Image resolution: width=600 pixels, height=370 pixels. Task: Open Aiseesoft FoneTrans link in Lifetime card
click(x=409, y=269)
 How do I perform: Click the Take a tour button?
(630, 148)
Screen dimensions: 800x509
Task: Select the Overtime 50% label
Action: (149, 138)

════════════════════

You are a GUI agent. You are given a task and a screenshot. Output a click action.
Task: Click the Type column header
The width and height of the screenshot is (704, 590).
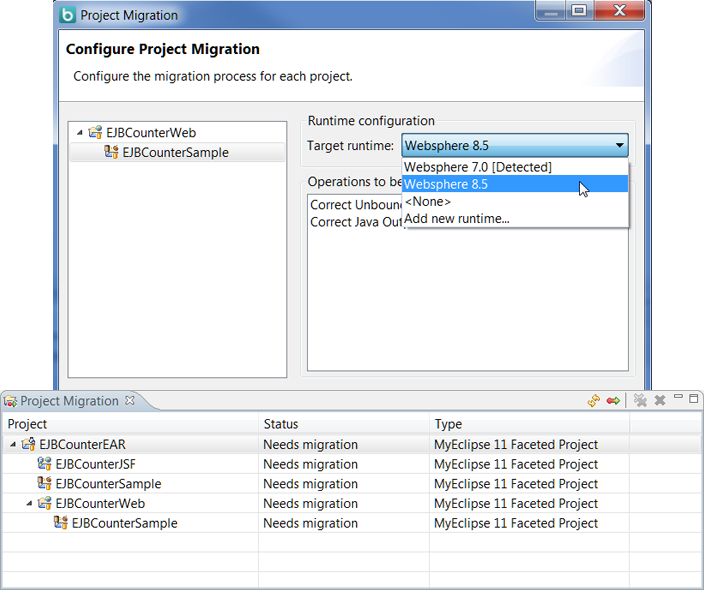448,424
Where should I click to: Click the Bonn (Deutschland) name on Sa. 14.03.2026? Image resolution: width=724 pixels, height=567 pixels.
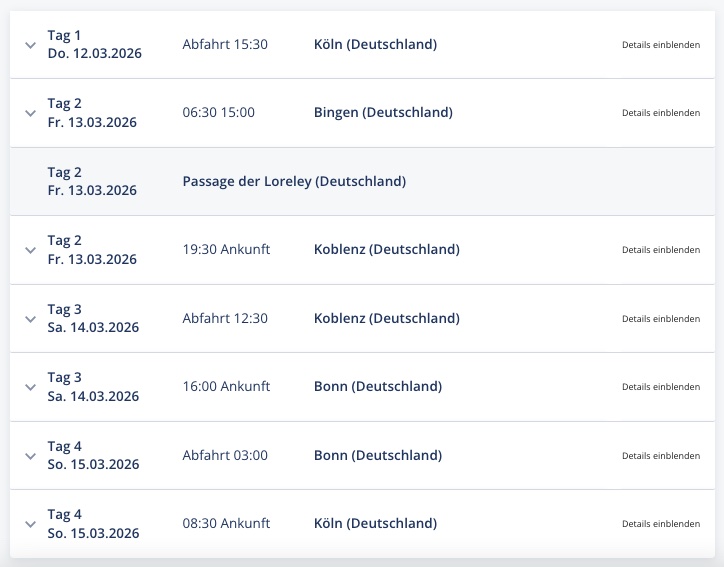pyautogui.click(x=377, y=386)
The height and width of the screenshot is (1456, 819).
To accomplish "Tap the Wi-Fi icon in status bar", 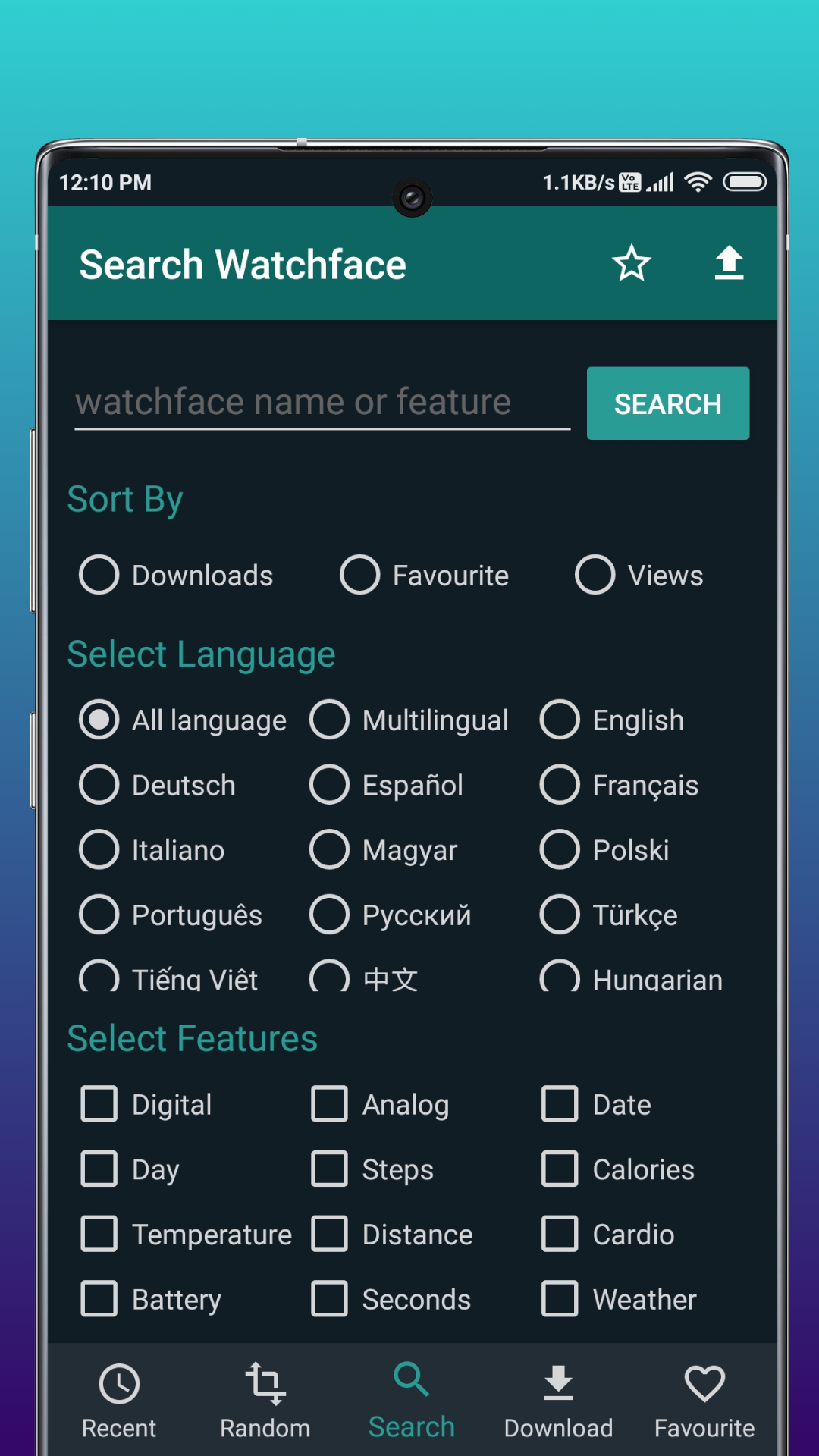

════════════════════

_Your objective_
Scale the records that start with the line containing "Where should I" and go on through the line containing "the Wi-Fi icon". Give those lines again, requests included, but multiply every coordinate in the answers by 2.1 and round to whole numbers with halves going up, and leave the pictures out.

_Expected answer_
Where should I click to: Click the Bonn (Deutschland) name on Sa. 14.03.2026? Image resolution: width=724 pixels, height=567 pixels.
pyautogui.click(x=792, y=811)
The height and width of the screenshot is (1456, 819).
To accomplish "Tap the Wi-Fi icon in status bar", 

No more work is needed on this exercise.